Pitacos: Um clássico de surpresas e obviedades..

Para os palmeirenses o jogo foi uma surpresa.

Para os são paulinos, uma repetição.

Dessa forma, pode ser definido o eletrizante clássico que terminou empatado em 3×3.

Para o Palmeiras uma surpresa, porque não é normal o time de Felipão tomar três gols. Assim como o time não tem por característica jogar ofensivamente como ontem. Outra surpresa alviverde foi o time marcar três gols e nenhum deles ter a participação de Marcos Assunção.
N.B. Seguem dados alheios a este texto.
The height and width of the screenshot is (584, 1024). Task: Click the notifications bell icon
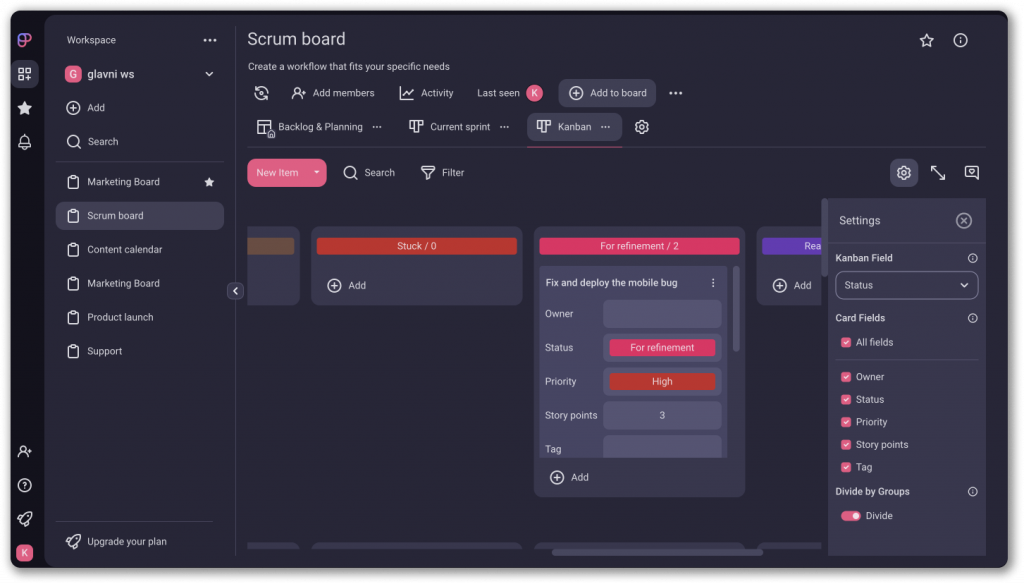click(x=25, y=142)
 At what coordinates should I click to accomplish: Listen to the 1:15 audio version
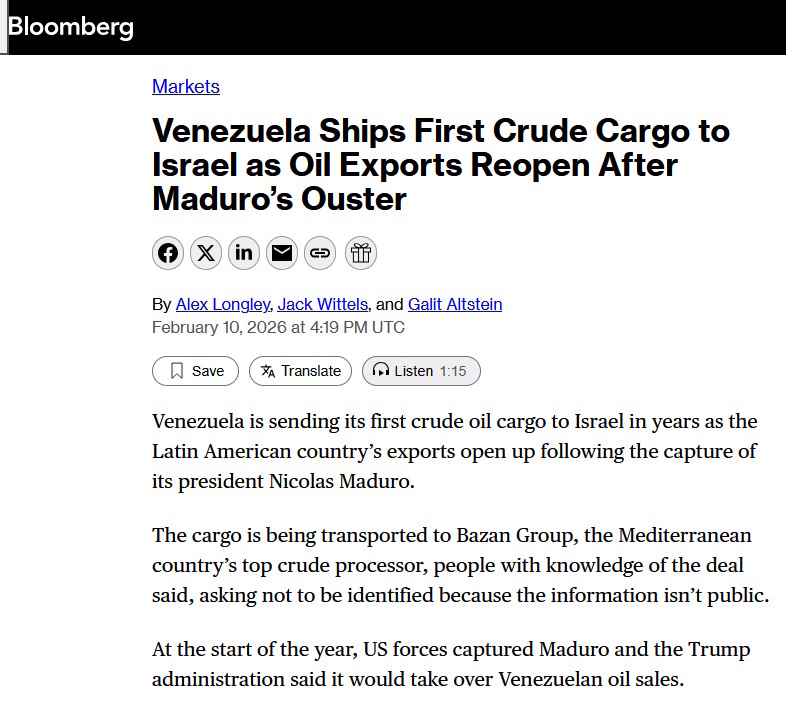pos(421,371)
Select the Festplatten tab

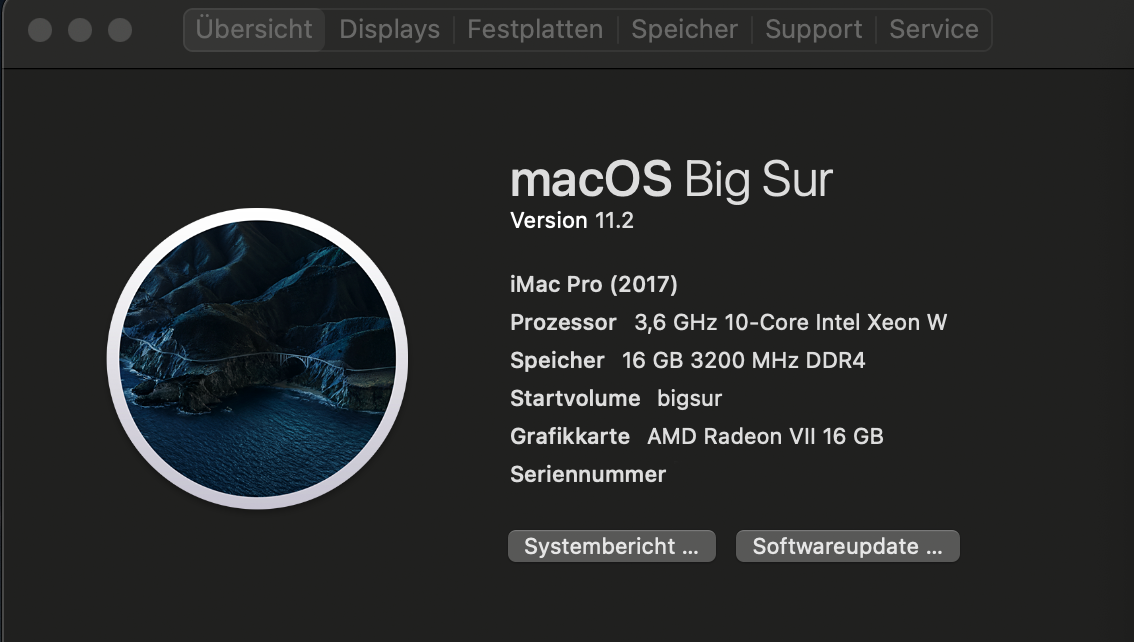(x=535, y=30)
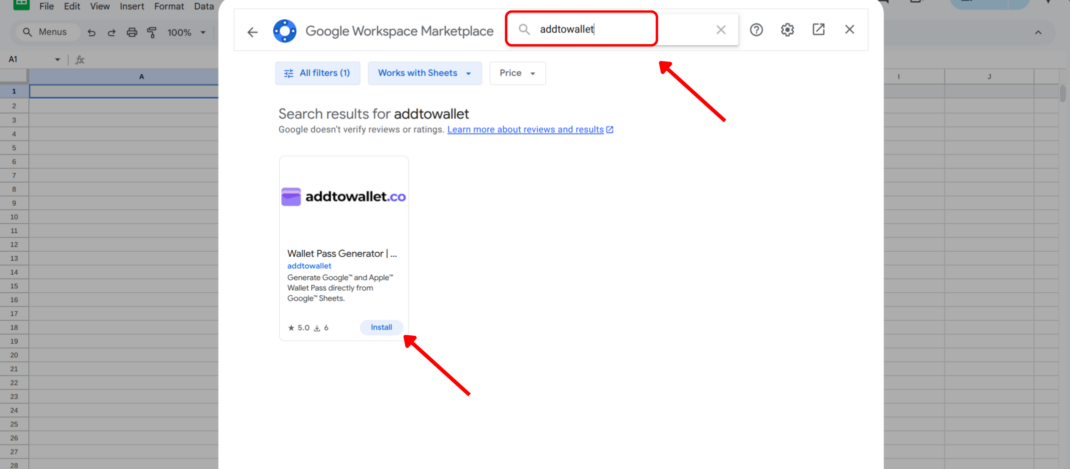Toggle the All filters (1) chip
1070x469 pixels.
click(317, 73)
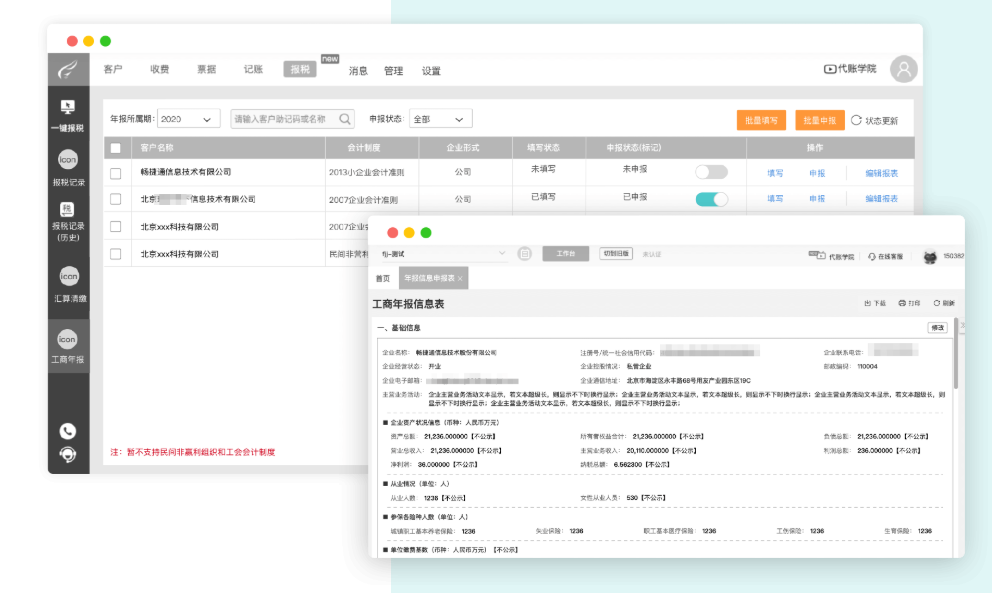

Surpresa a boa atuação de Juninho e João Vitor e a má atuação de Assunção e Cicinho.

O que não foi surpresa para os palestrinos foi mais uma vez a boa atuação de Daniel Carvalho e Barcos. O primeiro mostra que se conseguir entrar em forma será peça-chave do time e o segundo mostra que os 27 gols serão tranqüilos de fazer.
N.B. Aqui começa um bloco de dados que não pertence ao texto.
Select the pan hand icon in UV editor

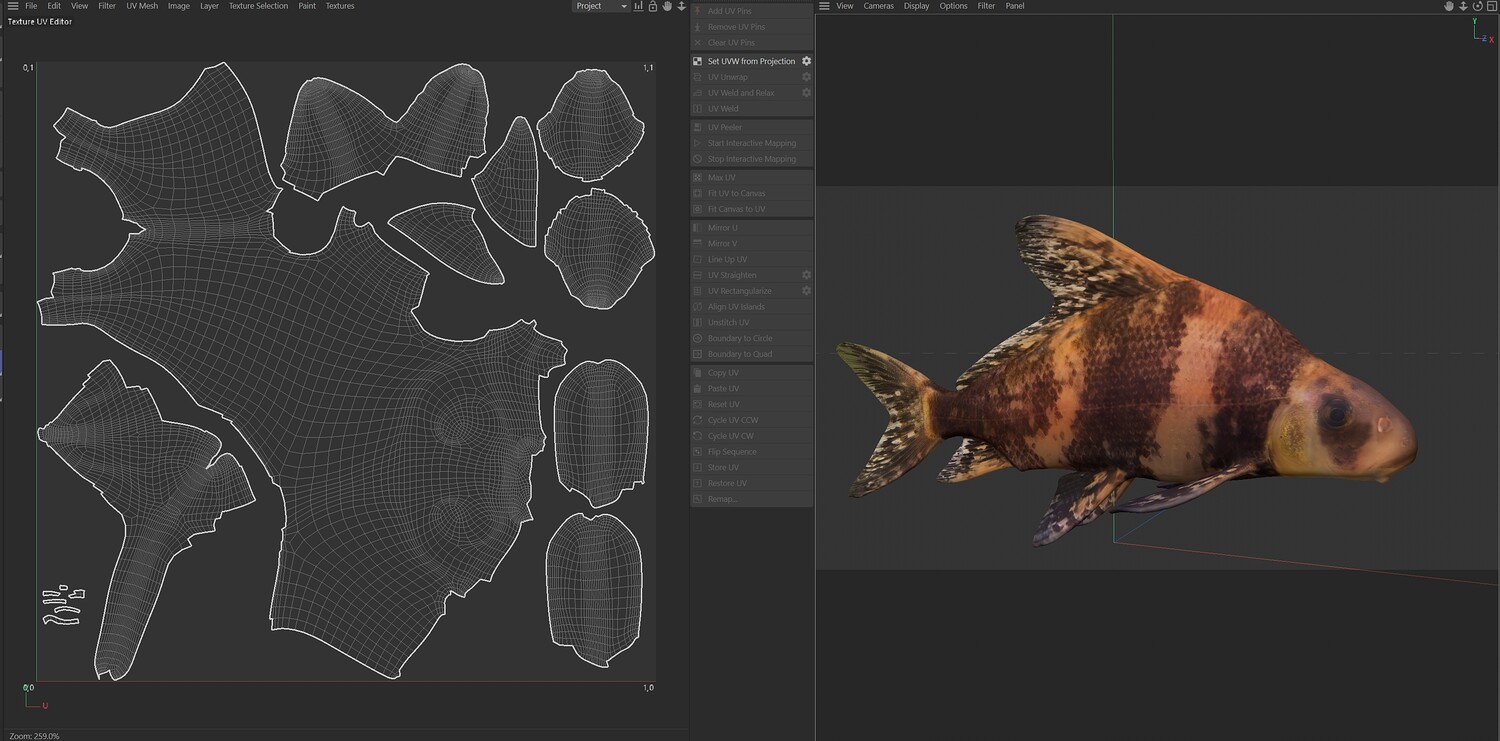[667, 6]
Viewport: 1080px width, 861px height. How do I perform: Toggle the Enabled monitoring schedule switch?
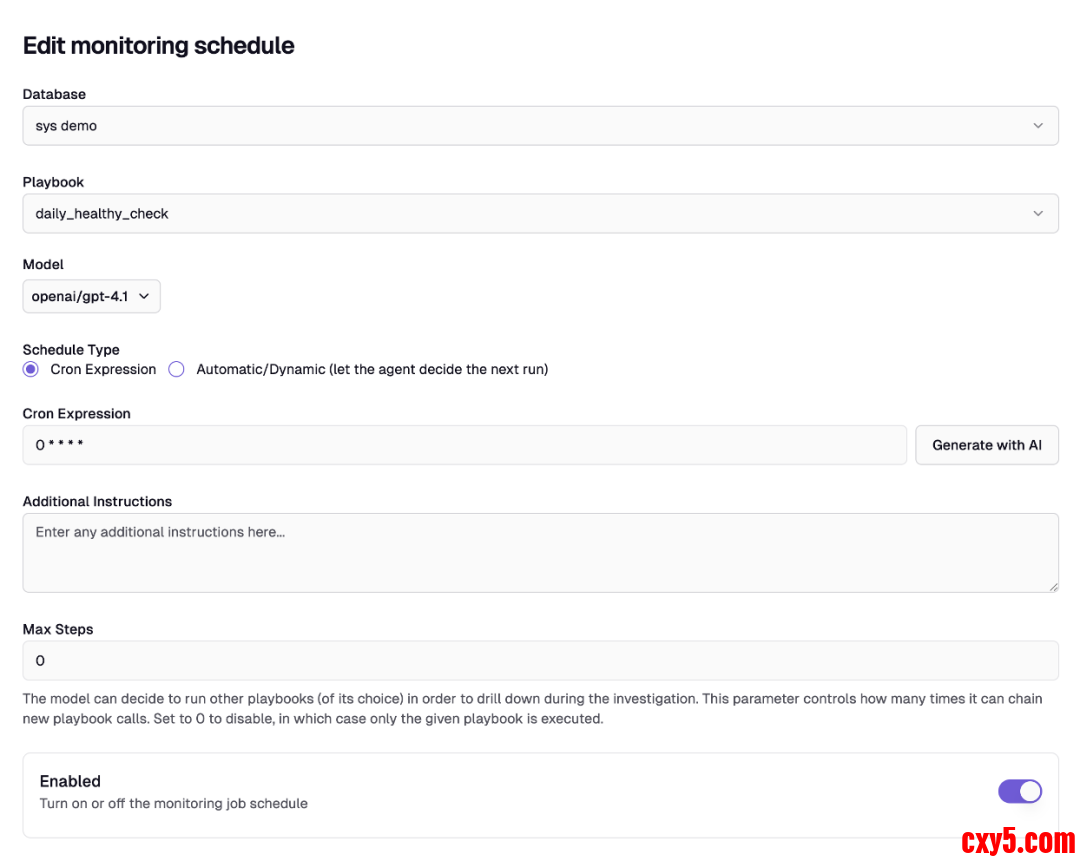coord(1019,792)
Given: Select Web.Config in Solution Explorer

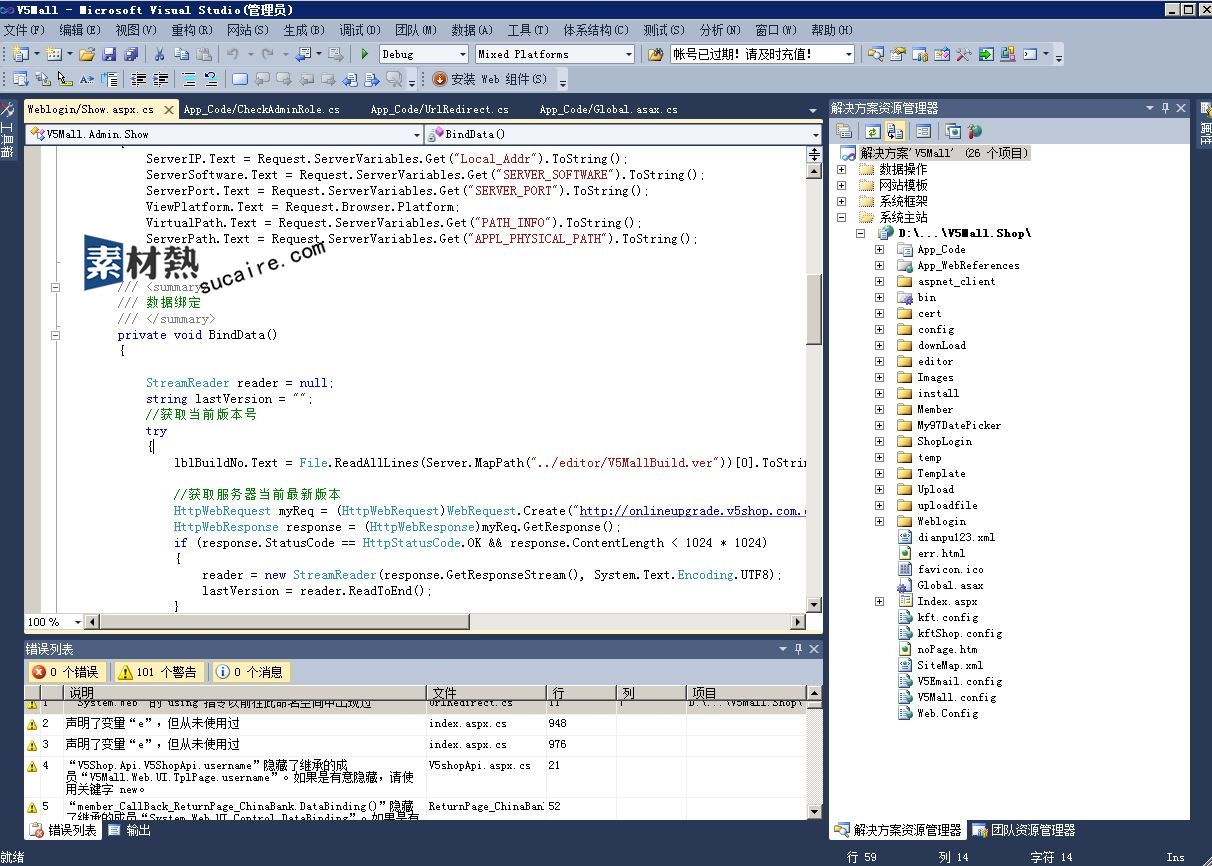Looking at the screenshot, I should coord(947,713).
Para o São Paulo, mais uma vez o time errou demais defensivamente e contou com lances individuais para resolver a partida. Com a individualidade de Lucas e Cortês e com a boa fase de Cicero e William Jose.

Mais uma vez, o time viu Piris, Casemiro, Denilson, Paulo Miranda e Rhodolfo baterem cabeça. O terceiro gol palmeirense é o típico lance do time que não se conhece ainda e tem treinado pouco posicionamento ou não aprende sobre posicionamento.
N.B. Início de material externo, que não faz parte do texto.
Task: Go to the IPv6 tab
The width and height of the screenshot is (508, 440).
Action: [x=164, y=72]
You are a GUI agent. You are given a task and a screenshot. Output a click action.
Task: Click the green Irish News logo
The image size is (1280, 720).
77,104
Desse quinteto defensivo, acredito que, entrosado e taticamente preparado, apenas Casemiro e Denilson saem para dar lugar a Wellington e Fabricio.

Mais uma vez, Jadson não teve atuação de destaque, contudo é apenas o primeiro mês dele e nítido que bola ele sabe jogar.

Mais uma vez também, Cortês mostra que é o melhor jogador do atual São Paulo. Assim como Lucas que cria várias jogadas, mas ainda precisa achar o melhor equilíbrio entre hora de tocar x hora de driblar.

No fim, o Palmeiras pelo primeiro tempo merecia a vitória. Mas no fim, o empate trouxe muita reflexão entre surpresas e “obviedades”.

Sobre meninos e homens!

Em meio a tanta bobagem e absurdos que tenho escutado a respeito da história do João Vitor do Palmeiras, trago um fato acontecido comigo na minha infância para ilustrar tudo isso.

Eu já tinha (pasmem!) meus 14 anos de idade, era muito magro e alto, o famoso “pirulão”, além de ser muito tímido. Tinha alguns amigos e gostávamos de jogar futebol com bola de papel nos intervalos da aula.

Quando o jogo tinha sido bem disputado, fazíamos uma espécie de prorrogação para definirmos quem foi o “verdadeiro campeão”.

Pois bem, após uma dessas prorrogações, saí desolado porque meu time tinha perdido mais uma vez. Foi assim a semana passada inteira e já era quarta-feira e tinha perdido os três jogos. Ou seja, oito jogos sem vitória, uma verdadeira crise, nos tempos atuais.

Tudo bem, que quando fizemos o sorteio dos times daquele mês, eu sabia que não teria vida fácil, pois o meu time tinha ficado bem mais fraco que o adversário, mas achei que com força de vontade e na “raça” daria para conseguir uma ou outra vitória. Ledo engano.

Então, lá estava eu caminhando, ainda dentro da escola, cabisbaixo por mais uma derrota. O jeito era voltar para casa. Já do lado de fora, vi dois meninos que eram bem mais velhos do outro lado da rua e lembro-me de ter comentado com meu amigo que eles eram dois idiotas.

Os dois eram amigos do professor de educação física e davam pitacos sobre quem deveria ou não fazer parte do time da escola. Inclusive, eles se auto-escalavam no time titular da idade deles e para defender o irmão mais novo de um deles, tinham vetado a minha participação e do meu amigo no time.

Sabia que ao cruzar com eles naquele momento não era bom negócio. Dito e feito.

Começou com uma discussão que culminou em meus óculos quebrados, uns arranhões e alguns roxos. Mas tudo bem, fui para casa, com a certeza de que ganharia o colo da minha mãe e o orgulho do meu pai por ter me defendido.

Coitado de mim.

Quase levei outra surra da minha mãe por ter perdido meus óculos novinhos, que ela nem tinha começado a pagar. Ela ainda disse que quando um não quer, dois não brigam.

Passaram-se muitos anos desde essa história. De lá pra cá, 13 anos se passaram, ganhei uns 30cm de altura e a certeza de que, quando um não quer, dois não brigam.

João Vitor, Kléber, Felipão, diretoria e torcida deviam prestar atenção nesse ditado.